The shareholders of a Polish limited liability company (spółka z ograniczoną odpowiedzialnością) have several ways they can use to inject the company with additional capital. The most frequent of these comprise: increasing the initial capital, additional payments (dopłaty), and loans.
An increase of the initial capital is effected by increasing the nominal value of existing shares or by issuing fresh ones. Importantly, an increase of the initial capital requires that the shareholders adopt an appropriate resolution and subscribe for (acquire) shares in the increased initial capital. The shares can be acquired in exchange for both cash and non-cash (in-kind) contributions. If the company’s articles of association set the ceiling for the value of the initial capital and a time limit for its increase, there is no need to amend the articles of association to increase the capital. The increase of the initial capital can also be based on the supplementary capital or reserve capital (funds) established from the company’s profit. Such manner of initial capital increase requires a shareholders’ resolution to amend the company’s articles of association, the fresh shares are vested in the shareholders pro rata to the shares held, and do not require to be subscribed for (acquired). Unless the company’s articles of association or the resolution to increase the initial capital provide otherwise, the existing shareholders have the right of pre-emption to acquire fresh shares in the increased initial capital, pro rata to the shares held. An increase of the share capital is subject to the transfer tax. The additional costs for the company comprise, if its articles of association need amending, the notarial fee.

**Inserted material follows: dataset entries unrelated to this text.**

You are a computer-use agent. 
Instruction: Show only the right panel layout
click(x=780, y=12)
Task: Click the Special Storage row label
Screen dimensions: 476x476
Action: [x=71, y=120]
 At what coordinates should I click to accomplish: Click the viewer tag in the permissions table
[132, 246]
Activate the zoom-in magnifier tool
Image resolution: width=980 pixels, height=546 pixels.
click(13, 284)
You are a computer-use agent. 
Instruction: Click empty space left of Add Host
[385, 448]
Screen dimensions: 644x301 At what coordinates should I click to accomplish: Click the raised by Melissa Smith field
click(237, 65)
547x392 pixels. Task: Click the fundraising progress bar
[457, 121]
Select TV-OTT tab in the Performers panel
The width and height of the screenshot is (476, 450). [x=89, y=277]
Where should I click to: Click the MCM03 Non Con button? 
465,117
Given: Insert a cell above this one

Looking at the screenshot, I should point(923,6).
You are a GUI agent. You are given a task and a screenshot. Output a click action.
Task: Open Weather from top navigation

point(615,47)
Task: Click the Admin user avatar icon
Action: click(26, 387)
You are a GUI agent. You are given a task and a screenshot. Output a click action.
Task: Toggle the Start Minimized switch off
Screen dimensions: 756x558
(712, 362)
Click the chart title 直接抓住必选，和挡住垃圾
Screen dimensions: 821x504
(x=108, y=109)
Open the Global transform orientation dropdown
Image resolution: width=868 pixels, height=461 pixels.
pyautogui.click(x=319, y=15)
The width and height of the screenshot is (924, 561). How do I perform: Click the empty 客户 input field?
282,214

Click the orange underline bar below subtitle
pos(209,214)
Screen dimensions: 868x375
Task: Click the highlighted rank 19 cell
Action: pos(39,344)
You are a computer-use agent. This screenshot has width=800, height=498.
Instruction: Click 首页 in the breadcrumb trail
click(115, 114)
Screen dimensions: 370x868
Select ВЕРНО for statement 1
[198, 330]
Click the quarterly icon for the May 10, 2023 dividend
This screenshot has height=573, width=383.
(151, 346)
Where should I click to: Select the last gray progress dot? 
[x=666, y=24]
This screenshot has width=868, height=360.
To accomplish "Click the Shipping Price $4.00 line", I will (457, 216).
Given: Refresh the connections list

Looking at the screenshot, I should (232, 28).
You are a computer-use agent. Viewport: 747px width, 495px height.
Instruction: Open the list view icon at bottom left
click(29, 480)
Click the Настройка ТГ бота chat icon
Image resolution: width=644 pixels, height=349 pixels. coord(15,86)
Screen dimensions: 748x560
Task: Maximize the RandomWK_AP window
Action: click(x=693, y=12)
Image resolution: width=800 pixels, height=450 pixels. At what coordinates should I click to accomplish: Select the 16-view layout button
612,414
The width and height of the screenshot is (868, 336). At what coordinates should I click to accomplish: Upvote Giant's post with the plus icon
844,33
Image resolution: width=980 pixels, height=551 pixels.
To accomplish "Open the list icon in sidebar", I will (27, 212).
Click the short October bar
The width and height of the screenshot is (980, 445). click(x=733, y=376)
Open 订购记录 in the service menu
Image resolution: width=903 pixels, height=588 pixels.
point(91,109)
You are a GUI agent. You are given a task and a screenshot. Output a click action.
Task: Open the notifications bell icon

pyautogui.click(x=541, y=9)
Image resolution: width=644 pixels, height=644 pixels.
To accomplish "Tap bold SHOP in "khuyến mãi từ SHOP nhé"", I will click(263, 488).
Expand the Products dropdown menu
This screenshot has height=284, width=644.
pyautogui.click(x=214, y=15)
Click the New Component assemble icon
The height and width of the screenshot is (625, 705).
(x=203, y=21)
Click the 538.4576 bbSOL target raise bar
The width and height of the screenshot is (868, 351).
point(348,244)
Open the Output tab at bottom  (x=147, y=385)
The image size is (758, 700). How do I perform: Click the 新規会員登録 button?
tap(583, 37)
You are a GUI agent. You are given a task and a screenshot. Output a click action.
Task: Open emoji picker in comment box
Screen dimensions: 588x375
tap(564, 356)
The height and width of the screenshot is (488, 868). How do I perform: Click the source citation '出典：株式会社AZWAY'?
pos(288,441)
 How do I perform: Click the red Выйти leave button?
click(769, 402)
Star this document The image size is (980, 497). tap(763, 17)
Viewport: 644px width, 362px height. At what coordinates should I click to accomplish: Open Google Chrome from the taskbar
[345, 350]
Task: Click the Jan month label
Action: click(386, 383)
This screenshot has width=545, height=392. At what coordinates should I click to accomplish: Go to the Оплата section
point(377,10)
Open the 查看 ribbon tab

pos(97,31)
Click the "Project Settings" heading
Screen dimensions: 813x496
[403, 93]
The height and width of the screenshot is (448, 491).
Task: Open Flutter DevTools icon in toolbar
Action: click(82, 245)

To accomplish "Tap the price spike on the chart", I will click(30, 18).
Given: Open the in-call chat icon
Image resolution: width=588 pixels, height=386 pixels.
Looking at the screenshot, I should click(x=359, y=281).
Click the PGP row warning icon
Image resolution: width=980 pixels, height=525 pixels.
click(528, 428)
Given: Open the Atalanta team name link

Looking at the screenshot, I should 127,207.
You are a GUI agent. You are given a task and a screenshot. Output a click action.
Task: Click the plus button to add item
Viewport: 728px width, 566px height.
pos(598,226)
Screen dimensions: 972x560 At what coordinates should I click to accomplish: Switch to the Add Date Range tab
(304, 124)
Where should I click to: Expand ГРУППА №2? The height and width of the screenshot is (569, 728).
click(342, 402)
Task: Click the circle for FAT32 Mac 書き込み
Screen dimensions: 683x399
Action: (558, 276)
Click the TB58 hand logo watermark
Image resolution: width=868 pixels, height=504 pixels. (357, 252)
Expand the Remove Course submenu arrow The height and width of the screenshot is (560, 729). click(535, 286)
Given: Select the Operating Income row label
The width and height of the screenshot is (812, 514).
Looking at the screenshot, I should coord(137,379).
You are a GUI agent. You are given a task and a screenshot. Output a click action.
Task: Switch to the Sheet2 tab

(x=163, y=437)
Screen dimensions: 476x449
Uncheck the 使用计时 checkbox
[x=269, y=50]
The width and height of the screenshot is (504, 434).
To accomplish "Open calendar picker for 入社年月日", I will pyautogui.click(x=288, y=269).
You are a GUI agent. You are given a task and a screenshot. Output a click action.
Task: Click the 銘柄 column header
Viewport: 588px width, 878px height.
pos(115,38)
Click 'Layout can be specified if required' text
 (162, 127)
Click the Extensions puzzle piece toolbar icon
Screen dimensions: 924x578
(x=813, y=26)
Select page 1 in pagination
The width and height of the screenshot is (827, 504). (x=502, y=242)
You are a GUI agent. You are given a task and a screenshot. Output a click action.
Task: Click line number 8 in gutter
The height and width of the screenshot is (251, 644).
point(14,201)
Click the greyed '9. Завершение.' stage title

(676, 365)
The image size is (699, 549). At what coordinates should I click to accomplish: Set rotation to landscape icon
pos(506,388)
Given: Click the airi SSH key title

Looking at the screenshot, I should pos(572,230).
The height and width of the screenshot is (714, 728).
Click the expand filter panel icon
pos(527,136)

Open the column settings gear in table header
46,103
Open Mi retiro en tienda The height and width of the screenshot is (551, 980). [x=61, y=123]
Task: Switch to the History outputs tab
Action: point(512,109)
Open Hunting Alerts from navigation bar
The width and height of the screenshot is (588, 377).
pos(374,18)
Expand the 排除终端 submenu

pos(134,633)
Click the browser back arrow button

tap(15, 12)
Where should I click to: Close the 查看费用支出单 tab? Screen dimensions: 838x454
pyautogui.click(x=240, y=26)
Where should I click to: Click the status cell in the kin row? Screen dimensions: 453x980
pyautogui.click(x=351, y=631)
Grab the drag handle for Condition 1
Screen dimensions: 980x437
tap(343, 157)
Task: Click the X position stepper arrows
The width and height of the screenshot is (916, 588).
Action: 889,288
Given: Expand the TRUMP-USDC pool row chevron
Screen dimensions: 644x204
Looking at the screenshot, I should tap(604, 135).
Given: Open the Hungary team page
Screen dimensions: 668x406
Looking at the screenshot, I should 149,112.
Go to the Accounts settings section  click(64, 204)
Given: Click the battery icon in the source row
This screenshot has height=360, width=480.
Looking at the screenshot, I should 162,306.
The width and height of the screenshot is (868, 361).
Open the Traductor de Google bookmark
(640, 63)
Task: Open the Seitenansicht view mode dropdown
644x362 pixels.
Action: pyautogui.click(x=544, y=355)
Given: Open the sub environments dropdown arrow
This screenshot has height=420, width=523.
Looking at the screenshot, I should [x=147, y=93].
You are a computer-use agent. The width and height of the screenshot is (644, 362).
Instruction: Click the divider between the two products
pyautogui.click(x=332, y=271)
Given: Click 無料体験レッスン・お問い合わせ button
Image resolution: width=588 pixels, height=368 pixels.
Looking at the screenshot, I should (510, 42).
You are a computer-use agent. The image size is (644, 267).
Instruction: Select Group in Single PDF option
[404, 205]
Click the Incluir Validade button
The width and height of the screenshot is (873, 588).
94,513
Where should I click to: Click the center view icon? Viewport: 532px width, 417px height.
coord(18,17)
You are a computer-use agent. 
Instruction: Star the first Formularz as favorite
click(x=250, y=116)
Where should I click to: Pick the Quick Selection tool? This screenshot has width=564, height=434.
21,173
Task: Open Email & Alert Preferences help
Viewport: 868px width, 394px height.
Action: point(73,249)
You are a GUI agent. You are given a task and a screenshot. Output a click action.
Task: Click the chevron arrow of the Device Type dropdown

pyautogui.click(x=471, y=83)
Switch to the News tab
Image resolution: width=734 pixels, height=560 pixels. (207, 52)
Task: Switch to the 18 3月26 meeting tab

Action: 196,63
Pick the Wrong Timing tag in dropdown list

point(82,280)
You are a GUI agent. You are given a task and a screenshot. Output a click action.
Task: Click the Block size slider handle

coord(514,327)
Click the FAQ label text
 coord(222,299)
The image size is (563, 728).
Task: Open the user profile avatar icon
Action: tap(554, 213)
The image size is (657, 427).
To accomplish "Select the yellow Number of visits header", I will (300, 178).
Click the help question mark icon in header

As regards additional payments, the company’s articles of association may obligate shareholders to make additional payments up to a numerically specified ceiling, relative to the shares held. Additional payments are imposed and paid by shareholders evenly in proportion to their shares. The Commercial Companies Code provides a possibility of refunding additional payments to the shareholders. Pursuant to Article 179 of the Commercial Companies Code, additional payments may be refunded to the shareholders if they are not required to cover a loss reported in the financial statements. The refund itself may be effected following expiry of one month after the date of announcement of the intended refund in the journal designated for the company’s corporate announcements and is made equally to all the shareholders. Additional payments are subject to the transfer tax that the company is required to pay, at 0.5 percent of the amount contributed on account of the additional payments. Importantly, tax authorities have developed an interpretation according to which, if the company’s articles of association do not include provisions permitting additional payments, additional payments contributed to the company are treated as revenues subject in their full amount to the corporate income tax.
The last of the ways used most frequently to increase capitalization of a limited liability company by its shareholders are loans extended to the company. It must be stressed that the loan should bear a standard market interest rate, as an interest-free loan may be treated as a value contributed to the company free of charge and consequently as constituting taxable income. Loans granted by the shareholders are not subject to the transfer tax, and the very loan agreement must meet the requirements laid down under provisions of the Civil Code.
As has already been noted at the beginning, while the above ways of injecting capital into a limited liability company are those applied most often, they do not exhaust the list of possible methods of increasing company capitalization. When selecting the most beneficial solution, one should thoroughly examine all its legal facets as well as tax consequences.